- **Document segment**
Niacin opens blood vessels wider. Niacin, when used properly, offers benefits in terms of cholesterol reduction, as well as for detoxification.
Niacin is a water-soluble B vitamin – vitamin B3 – and the common name for 2 very different compounds: “nicotinic acid” and “niacinamide”. High doses of niacin (as nicotinic acid) can lower cholesterol levels (although the exact mechanism of action is still not known). The other form of niacin (nicotinamide or niacinamide) does not open blood vessels wider nor provide a cholesterol-lowering effect.
Niacin and detoxification of fatty tissues
There are many ‘detoxification programs’ on the internet, but few of them acknowledge the significant fact that many toxins are stored in FATTY TISSUES. Until that fact is acknowledged, one can not develop a procedure for removing toxins from THAT location.
The niacin “flush”
It’s important to note that this niacin flush is not harmful or dangerous. Some people worry about it, but it is actually a sign of improved blood flow.
When you get the niacin “flush”, it’s an indication that the niacin is causing small blood vessels in your body to be expanded in size. Many of your small blood vessels, called “capilaries” are so small that blood cells can only go through them in single file. Sometimes, in fact, that small capilary passageway is clogged and blood doesn’t get through at all.
While the large organs of the body all have blood supplied from large arteries, a great deal of your body, particularly the parts near the skin, get their ONLY supply of blood (therefore also of oxygen and nutrients) from these small capillaries.
The niacin causes these small capilaries to expand – so they might be able to carry 2 or 3 blood cells at the same time. This is a tremendous increase in blood flow.

- **Material supplied**
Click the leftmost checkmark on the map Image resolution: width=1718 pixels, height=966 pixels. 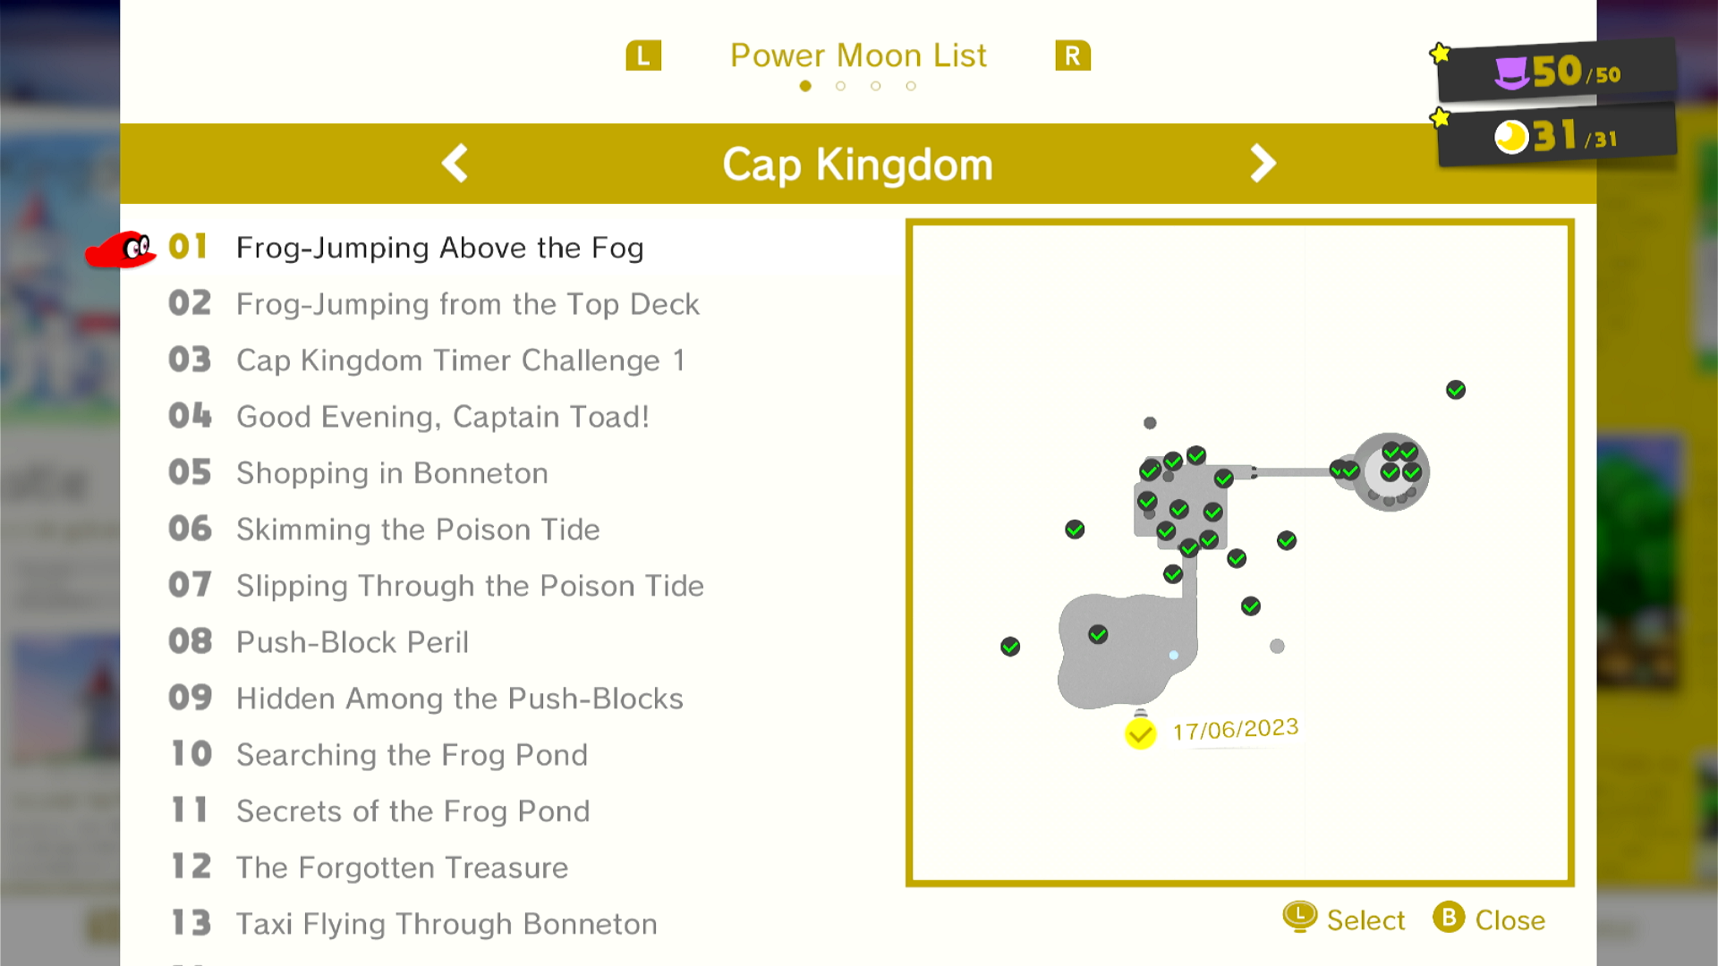click(1010, 647)
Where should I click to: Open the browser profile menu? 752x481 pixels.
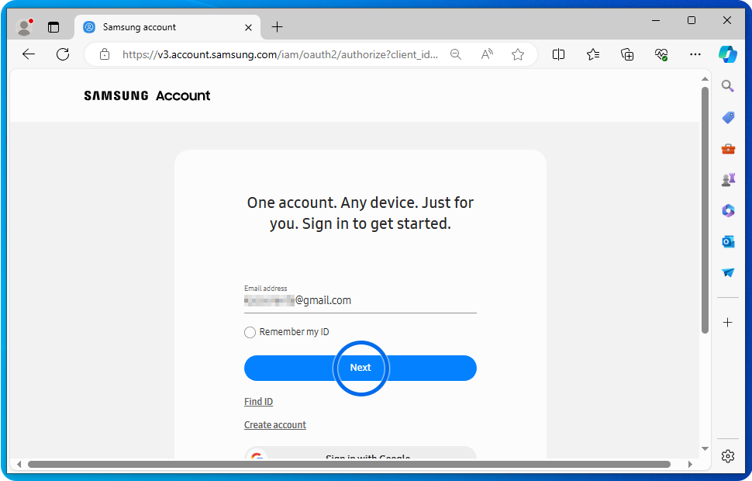point(25,27)

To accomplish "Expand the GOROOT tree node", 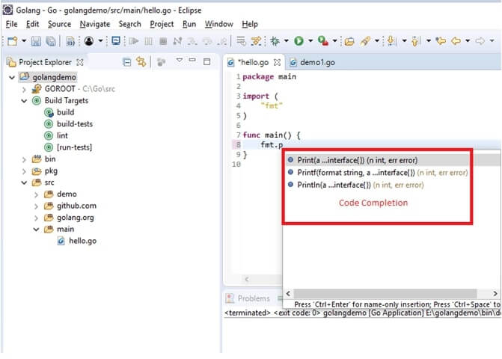I will click(25, 89).
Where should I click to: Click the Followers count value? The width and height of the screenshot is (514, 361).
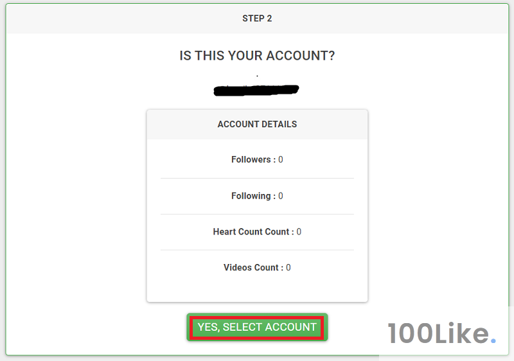coord(281,159)
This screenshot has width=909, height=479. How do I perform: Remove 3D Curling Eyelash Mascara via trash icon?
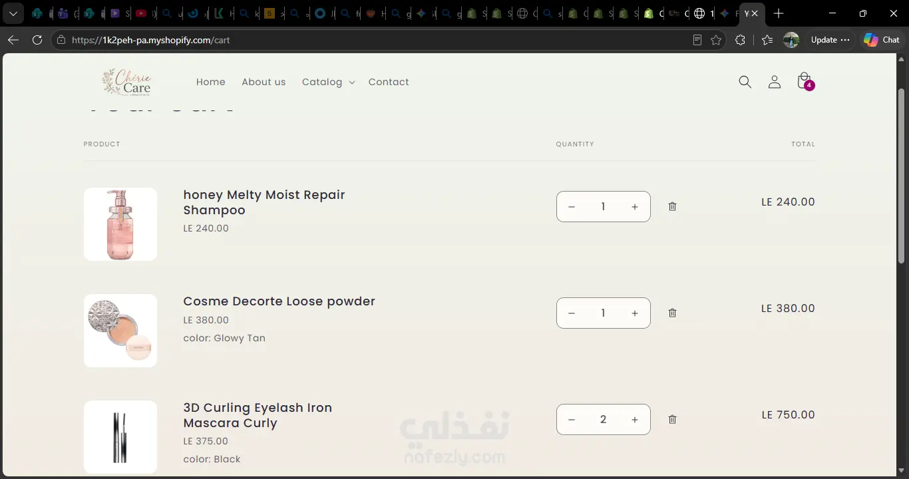(672, 419)

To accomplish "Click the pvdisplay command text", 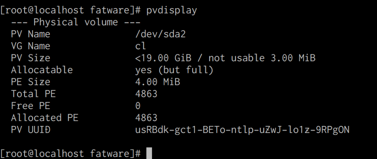I will click(172, 11).
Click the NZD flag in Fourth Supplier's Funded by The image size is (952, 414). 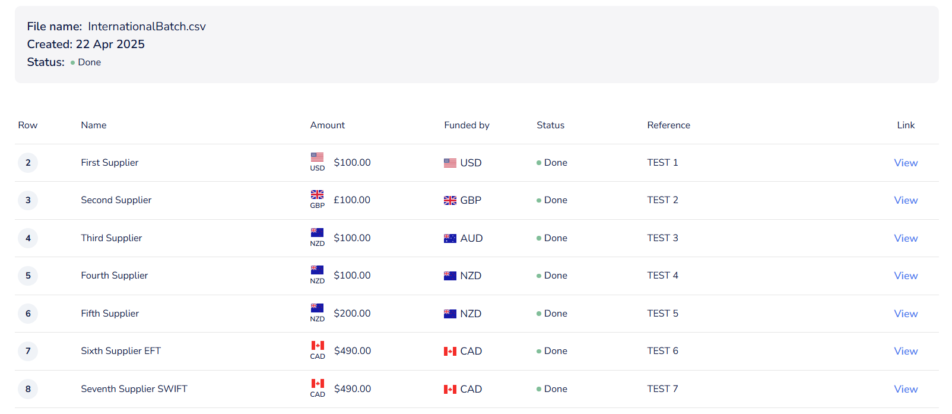click(450, 276)
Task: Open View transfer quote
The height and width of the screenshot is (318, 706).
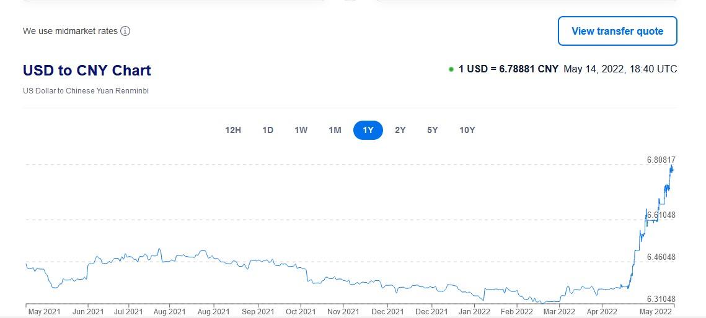Action: [x=617, y=31]
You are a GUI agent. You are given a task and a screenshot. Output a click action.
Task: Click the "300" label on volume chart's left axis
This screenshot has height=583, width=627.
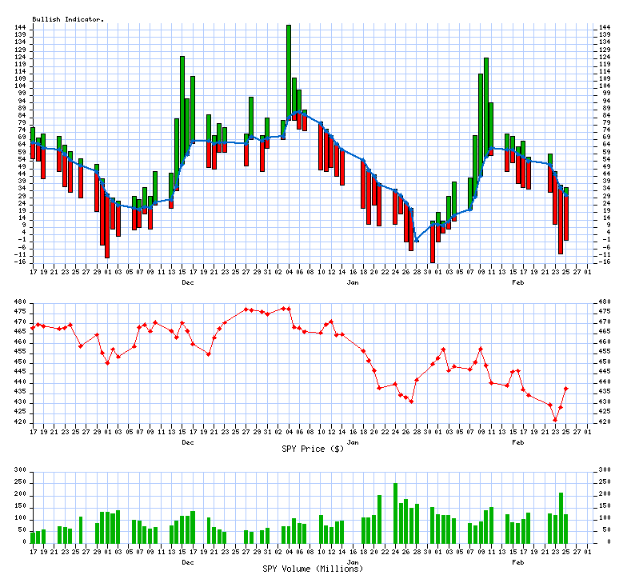(19, 472)
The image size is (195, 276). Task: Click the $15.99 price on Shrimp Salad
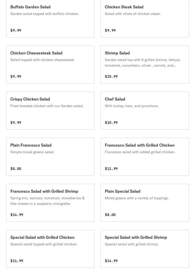(x=111, y=76)
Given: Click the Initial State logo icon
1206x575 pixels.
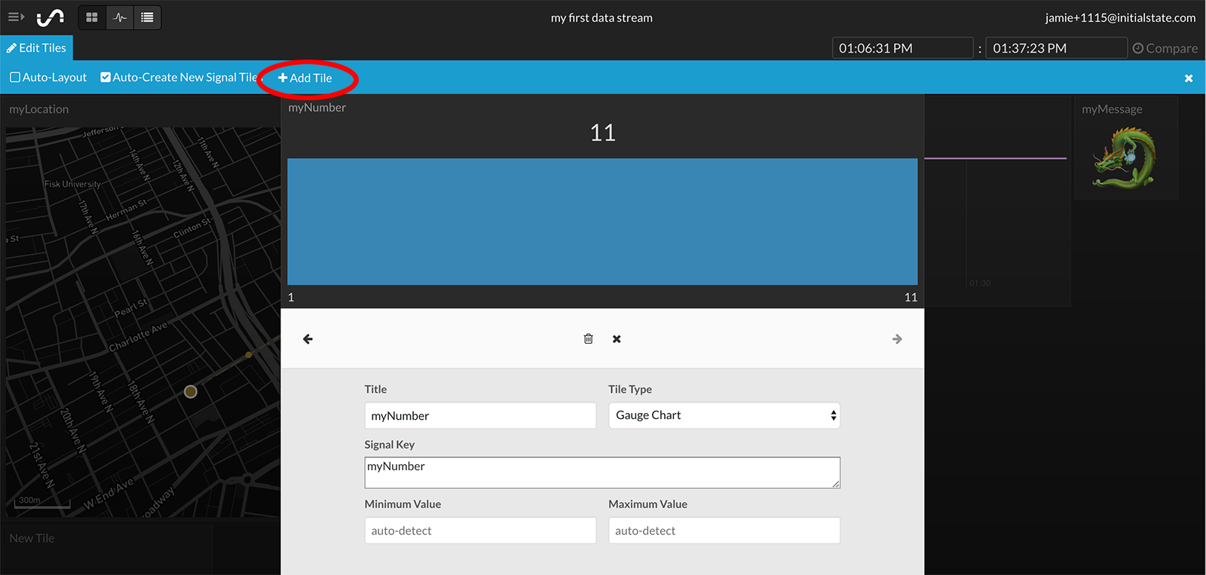Looking at the screenshot, I should tap(51, 17).
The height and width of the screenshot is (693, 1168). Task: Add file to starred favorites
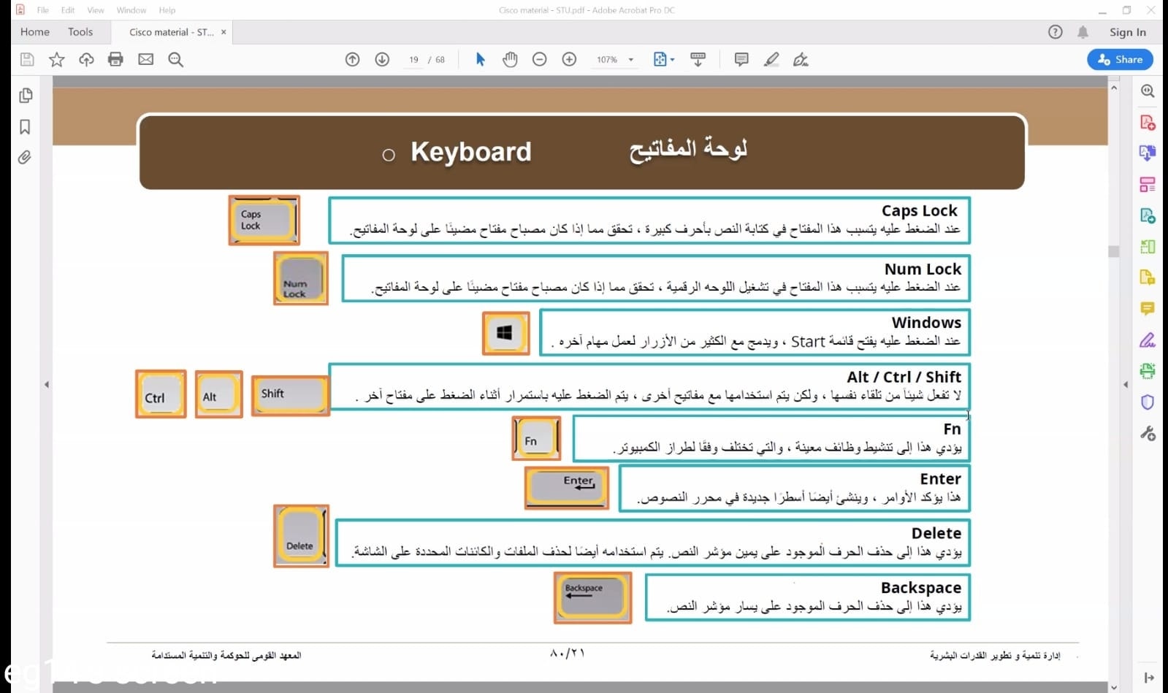click(56, 60)
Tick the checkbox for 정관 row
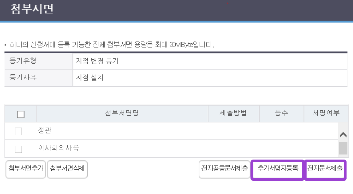This screenshot has width=353, height=194. coord(18,132)
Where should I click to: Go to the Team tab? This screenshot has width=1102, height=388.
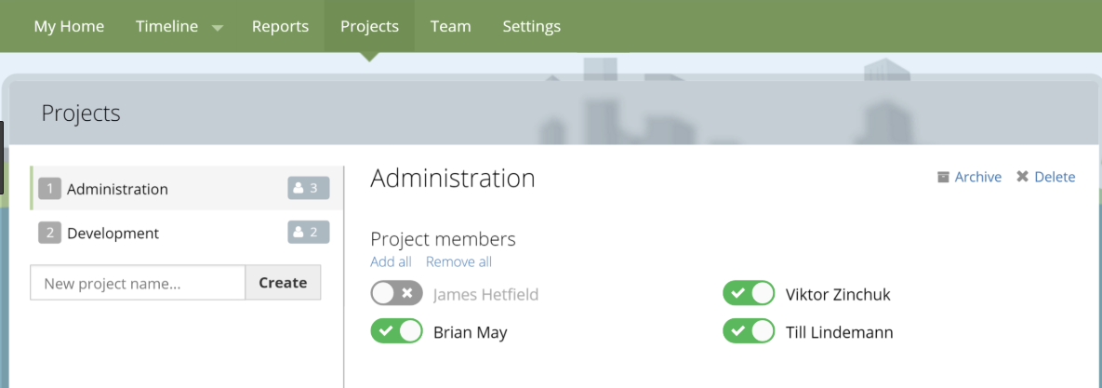[450, 26]
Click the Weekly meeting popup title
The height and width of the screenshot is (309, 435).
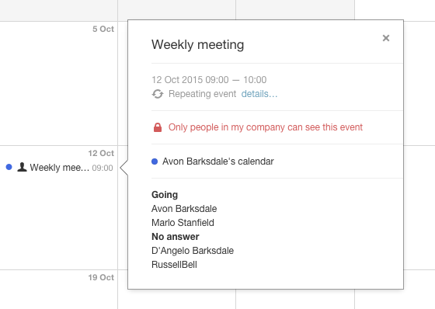[x=197, y=45]
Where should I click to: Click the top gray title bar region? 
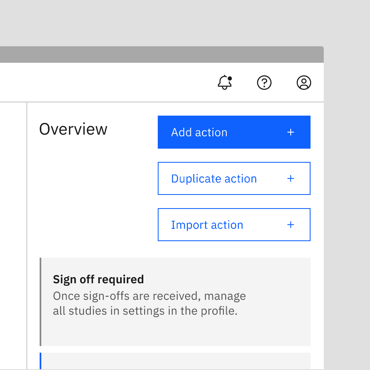[x=162, y=53]
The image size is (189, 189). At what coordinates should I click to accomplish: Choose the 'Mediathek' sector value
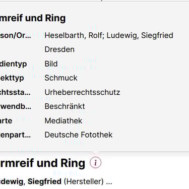64,121
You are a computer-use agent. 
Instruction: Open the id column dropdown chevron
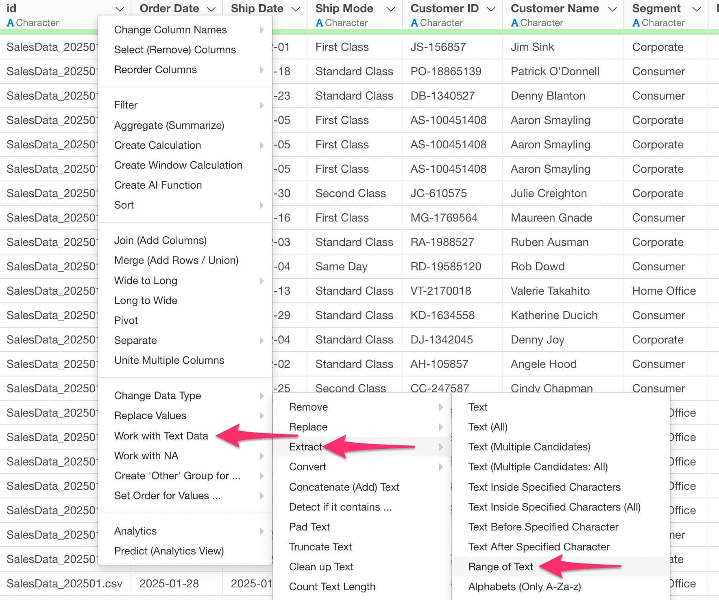point(120,9)
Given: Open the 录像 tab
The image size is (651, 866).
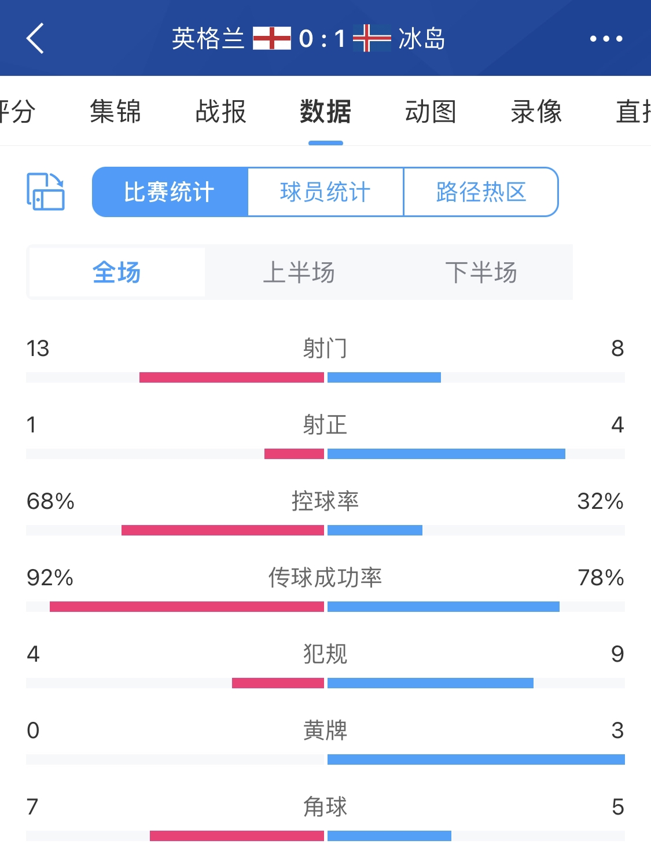Looking at the screenshot, I should [536, 111].
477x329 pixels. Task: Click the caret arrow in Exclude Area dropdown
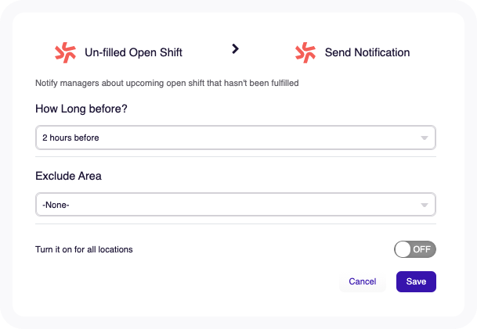click(x=425, y=206)
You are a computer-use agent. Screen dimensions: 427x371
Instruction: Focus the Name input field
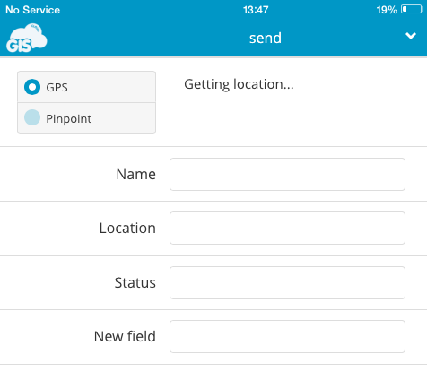[287, 174]
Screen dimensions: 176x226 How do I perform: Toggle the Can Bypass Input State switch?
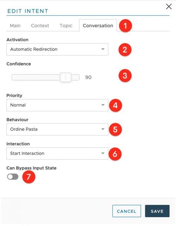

- **Things to do**
A – In the niacin text, rewrite the passage starting at "Niacin is a" and ending at "improved blood flow.", substituting "cleansing" for "detoxification".
B – Answer these questions about the niacin text:
(i) Which two compounds share the common name niacin?
(ii) Where does the text say many toxins are stored?
(iii) How many blood cells at a time might the expanded small capillaries be able to carry?

- **Task answers**
A –
Niacin is a water-soluble B vitamin – vitamin B3 – and the common name for 2 very different compounds: “nicotinic acid” and “niacinamide”. High doses of niacin (as nicotinic acid) can lower cholesterol levels (although the exact mechanism of action is still not known). The other form of niacin (nicotinamide or niacinamide) does not open blood vessels wider nor provide a cholesterol-lowering effect.
Niacin and cleansing of fatty tissues
There are many ‘cleansing programs’ on the internet, but few of them acknowledge the significant fact that many toxins are stored in FATTY TISSUES. Until that fact is acknowledged, one can not develop a procedure for removing toxins from THAT location.
The niacin “flush”
It’s important to note that this niacin flush is not harmful or dangerous. Some people worry about it, but it is actually a sign of improved blood flow.

B –
(i) Nicotinic acid and niacinamide (also called nicotinamide).
(ii) In fatty tissues.
(iii) Two or three.